What the Right Candidate Will Enjoy!
Working in a modern cloud environment with primary focus on AWS and exposure to GCP and Azure!
Supporting enterprise-scale systems with real business impact!
Participating in incident bridge calls and collaborating directly with leadership!
Maintaining and improving existing Infrastructure as Code environments!
Joining a small, highly collaborative SRE/DevOps-focused team!
Having autonomy, trust, and visibility while contributing to critical initiatives!
Experience of the Right Candidate:
Strong hands-on experience supporting AWS cloud environments.
Experience working with GCP and/or Azure in an enterprise setting.
Hands-on experience maintaining and modifying existing Terraform infrastructure.
Comfortable scripting and troubleshooting code-related issues (Python, Bash, Node.js, or similar).
Experience using monitoring and observability tools such as Splunk, CloudWatch, Grafana, or AppDynamics.
Ability to clearly communicate technical issues to both technical and non-technical audiences.
Confidence speaking on calls with large groups, including stakeholders and leadership.
Experience working in on-call or incident-response environments.
Responsibilities of the Right Candidate:
Maintain, support, and optimize cloud infrastructure across AWS, GCP, and Azure environments.
Work with existing Terraform and Atlantis configurations to support infrastructure needs.
Troubleshoot infrastructure, application, and CI/CD-related issues.
Participate in incident bridge calls and provide clear status updates to leadership.
Support load balancers, containerized workloads, and cloud-native services.

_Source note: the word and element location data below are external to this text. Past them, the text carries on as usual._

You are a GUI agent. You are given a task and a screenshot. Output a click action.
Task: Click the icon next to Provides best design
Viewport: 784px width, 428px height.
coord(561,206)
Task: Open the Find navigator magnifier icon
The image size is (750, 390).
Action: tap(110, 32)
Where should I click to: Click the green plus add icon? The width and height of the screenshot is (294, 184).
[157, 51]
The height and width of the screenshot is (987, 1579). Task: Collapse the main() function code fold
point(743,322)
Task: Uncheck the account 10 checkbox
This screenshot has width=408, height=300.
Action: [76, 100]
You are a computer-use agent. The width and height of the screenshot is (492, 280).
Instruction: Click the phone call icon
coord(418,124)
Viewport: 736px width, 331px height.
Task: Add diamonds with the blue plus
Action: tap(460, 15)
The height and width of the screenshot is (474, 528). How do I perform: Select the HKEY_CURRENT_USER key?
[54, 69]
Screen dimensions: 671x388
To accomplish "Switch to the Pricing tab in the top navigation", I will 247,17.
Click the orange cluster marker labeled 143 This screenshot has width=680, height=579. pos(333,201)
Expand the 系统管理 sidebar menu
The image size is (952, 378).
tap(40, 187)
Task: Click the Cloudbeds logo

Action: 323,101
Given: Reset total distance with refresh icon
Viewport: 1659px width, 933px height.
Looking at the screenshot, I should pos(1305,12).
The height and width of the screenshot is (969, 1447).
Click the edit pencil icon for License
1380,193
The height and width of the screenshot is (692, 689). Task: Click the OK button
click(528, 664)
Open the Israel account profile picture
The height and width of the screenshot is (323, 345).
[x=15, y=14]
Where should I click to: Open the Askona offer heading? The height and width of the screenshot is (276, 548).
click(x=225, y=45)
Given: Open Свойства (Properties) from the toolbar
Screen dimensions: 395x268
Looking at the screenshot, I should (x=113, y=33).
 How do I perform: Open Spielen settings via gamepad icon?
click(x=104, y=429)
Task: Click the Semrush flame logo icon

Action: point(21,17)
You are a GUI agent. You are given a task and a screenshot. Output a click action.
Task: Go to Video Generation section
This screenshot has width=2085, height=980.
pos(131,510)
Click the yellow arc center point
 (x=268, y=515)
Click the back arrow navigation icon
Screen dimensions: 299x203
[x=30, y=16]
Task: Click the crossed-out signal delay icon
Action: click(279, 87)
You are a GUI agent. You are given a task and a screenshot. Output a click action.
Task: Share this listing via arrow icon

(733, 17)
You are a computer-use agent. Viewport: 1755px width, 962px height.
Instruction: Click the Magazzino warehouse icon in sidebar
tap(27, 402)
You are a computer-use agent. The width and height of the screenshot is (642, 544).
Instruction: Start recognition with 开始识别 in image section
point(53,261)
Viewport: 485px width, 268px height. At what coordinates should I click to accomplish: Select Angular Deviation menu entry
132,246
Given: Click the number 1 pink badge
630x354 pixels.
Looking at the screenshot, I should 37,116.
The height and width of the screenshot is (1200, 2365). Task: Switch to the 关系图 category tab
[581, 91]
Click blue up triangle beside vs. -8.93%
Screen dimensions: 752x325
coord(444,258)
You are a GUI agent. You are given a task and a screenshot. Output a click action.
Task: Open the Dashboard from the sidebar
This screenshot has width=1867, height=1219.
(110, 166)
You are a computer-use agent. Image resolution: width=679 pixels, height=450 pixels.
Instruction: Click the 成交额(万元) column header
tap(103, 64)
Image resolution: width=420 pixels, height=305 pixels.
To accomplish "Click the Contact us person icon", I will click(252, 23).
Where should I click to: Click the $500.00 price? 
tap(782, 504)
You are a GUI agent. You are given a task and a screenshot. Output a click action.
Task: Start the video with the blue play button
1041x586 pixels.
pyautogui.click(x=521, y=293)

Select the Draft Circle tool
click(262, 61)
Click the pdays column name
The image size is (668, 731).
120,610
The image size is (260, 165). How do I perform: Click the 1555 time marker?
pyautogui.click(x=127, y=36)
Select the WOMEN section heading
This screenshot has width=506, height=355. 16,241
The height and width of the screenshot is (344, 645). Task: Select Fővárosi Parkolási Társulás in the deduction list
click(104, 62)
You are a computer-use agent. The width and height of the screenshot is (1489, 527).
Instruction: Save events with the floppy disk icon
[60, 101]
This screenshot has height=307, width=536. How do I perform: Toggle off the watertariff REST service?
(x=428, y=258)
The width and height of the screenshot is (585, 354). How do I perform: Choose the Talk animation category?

Collaborate with application teams to identify whether issues are infrastructure- or code-related.
Utilize monitoring and alerting tools to ensure system performance and reliability.
Communicate effectively with engineers, stakeholders, and executives during incidents and projects.
Monitoring, Tooling & Cloud Exposure:
AWS services including EC2, ECS, EKS, Fargate, Lambda, API Gateway, S3, ALB/ELB, VPC, IAM, and KMS.
Google Cloud Platform services including App Engine, Kubernetes, Cloud Functions, and IAM.
Infrastructure as Code using Terraform (existing configurations).
Monitoring and observability tools including Splunk, CloudWatch, Grafana, and AppDynamics.
Configuration and automation tools such as Chef, Ansible, Rundeck, and Vault.
Message queuing technologies including RabbitMQ and Pub/Sub.
Preferred Qualifications:
Experience supporting load balancers and high-traffic systems.
Background in SRE or DevOps-oriented teams.
Experience working in hybrid cloud and on-prem environments.
Strong Linux or Windows systems administration background.
Enterprise experience supporting customer-facing applications.